ORDER_STATES = PureSet("Pending", "Processing", "Shipped", "Delivered", "Cancelled")

def process_order_status_update(order_id: str, new_status: str) -> None:
    if new_status not in ORDER_STATES:
        raise ValueError(
            f"Invalid order status '{new_status}' for order {order_id}.\n"
            f"Allowed states are: [{ORDER_STATES.join(' | ')}]"
        )

    # In a real system, this would interact with a database or external service
    print(f"Order {order_id}: Status updated to '{new_status}'.")


# Simulate a valid status update
process_order_status_update("ORD12345", "Shipped")

# Simulate an invalid status update
try:
    process_order_status_update("ORD12346", "Returned")
except ValueError as e:
    print(e)
    # Invalid order status 'Returned' for order ORD12346. 
    # Allowed states are: [Pending | Processing | Shipped | Delivered | Cancelled]
```

### **2. Validating Homogeneity and Schema Consistency for Complex Data Structures**
When dealing with collections of dictionaries or custom objects in data processing pipelines or API interactions, ensuring all elements conform to a specific schema is paramount. `PureSet` enforces not just type homogeneity but also structural consistency, raising errors for schema mismatches.
**NOTE:** `PureSet` always refers to the first element as a **validator** of all other elements given afterwards.
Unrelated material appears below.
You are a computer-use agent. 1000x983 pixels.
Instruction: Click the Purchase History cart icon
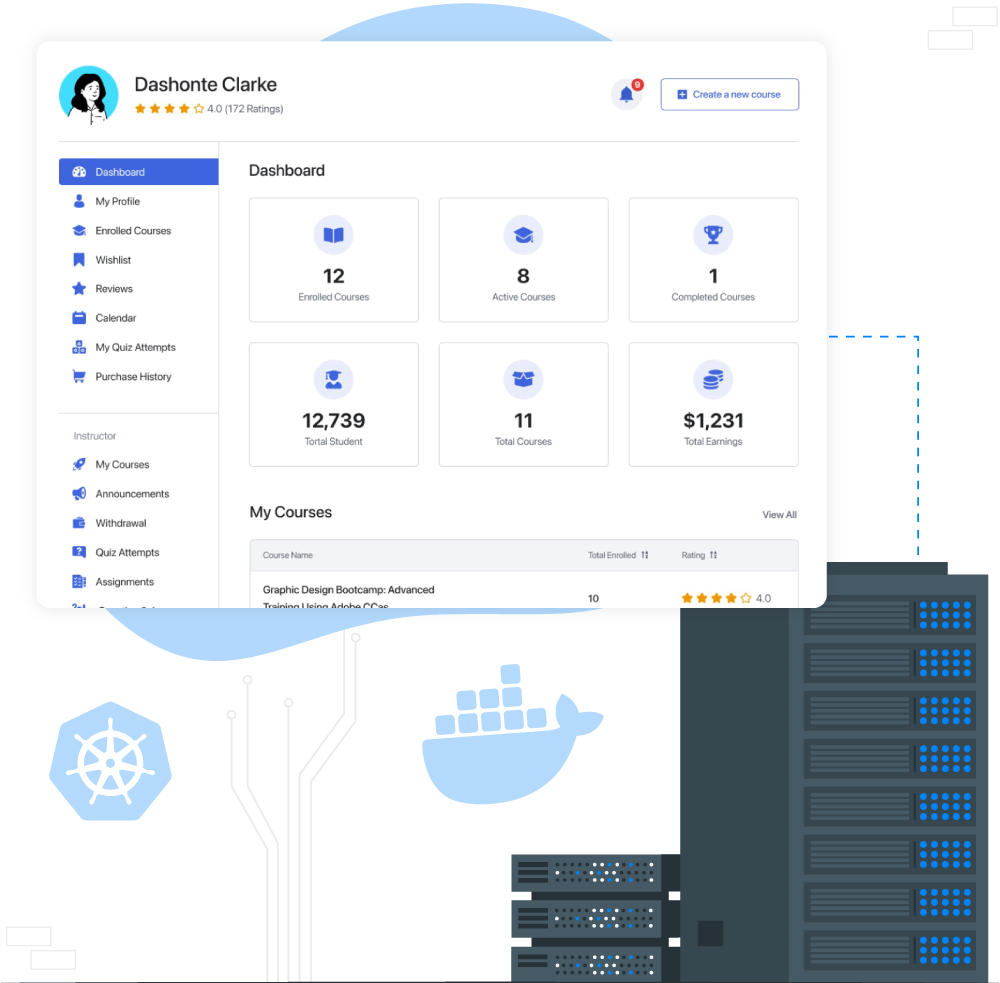point(77,376)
You can always check the validator schema by using the `.signature` property.

```python
# Define a PureSet of user profiles, each represented by a dictionary.
# PureSet ensures all dictionaries have the same keys and value types.
user_profiles = PureSet(
    {"id": 1, "name": "Alice Smith", "age": 28, "email": "alice@example.com"},
    {"id": 2, "name": "Bob Johnson", "age": 35, "email": "bob@example.com"},
)

# Attempt to add a profile with a mismatched schema (e.g., missing 'email' or different key)
try:
    mismatched_profiles = PureSet(
        {"id": 3, "name": "Charlie Brown", "age": 42, "email": "charlie@example.com"},
        {"id": 4, "name": "Diana Prince", "years_old": 30},  # Schema mismatch
    )
except TypeError as e:
    print(e)
    # Incompatible element type or shape at position 2:
    # Exp: (<class 'dict'>, {'age': <class 'int'>, 'email': <class 'str'>, 'id': <class 'int'>, 'name': <class 'str'>});
    # Got: (<class 'dict'>, {'id': <class 'int'>, 'name': <class 'str'>, 'years_old': <class 'int'>})
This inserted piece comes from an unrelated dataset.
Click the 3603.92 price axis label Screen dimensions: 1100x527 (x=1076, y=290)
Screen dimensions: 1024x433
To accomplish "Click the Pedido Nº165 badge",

# Example with nested tuples: PureSet enforces consistency for tuples with consistent internal types.
data_points = PureSet((1, "x_coord", 10.5), (2, "y_coord", 20.3))

# Attempt to create a PureSet with inconsistent tuple element types
try:
    invalid_data_points = PureSet(
        (1, "x_coord", 10.5),
        (2, "y_coord", "invalid_value"),  # Type mismatch within tuple
    )
except TypeError as e:
    print(e)
    # Incompatible element type or shape at position 2:
    # Exp: (<class 'tuple'>, (<class 'int'>, <class 'str'>, <class 'float'>));
    # Got: (<class 'tuple'>, (<class 'int'>, <class 'str'>, <class 'str'>))
```

### **6. Layer Validation in ML/DL Model Pipelines or Validation of Nested Containers**
Handling sequences, matrix input, or data layer validation:

```python
batch = PureSet(
    ([1.4, 2.8, 3.1], 'class_a'),
    ([0.9, 2.2, 3.5], 'class_b'),
)
print(batch.signature)
# Output: (tuple, ([float, float, float], str))
```

---

## **Testing**

---

## **License**
This project is released under the **Apache License 2.0**. Please review the [LICENSE](LICENSE) file for further details.

---

PureSet is engineered to give your Python data code the safety, transparency, and power required for production-scale scenarios—across API, analytics, ML, and system development!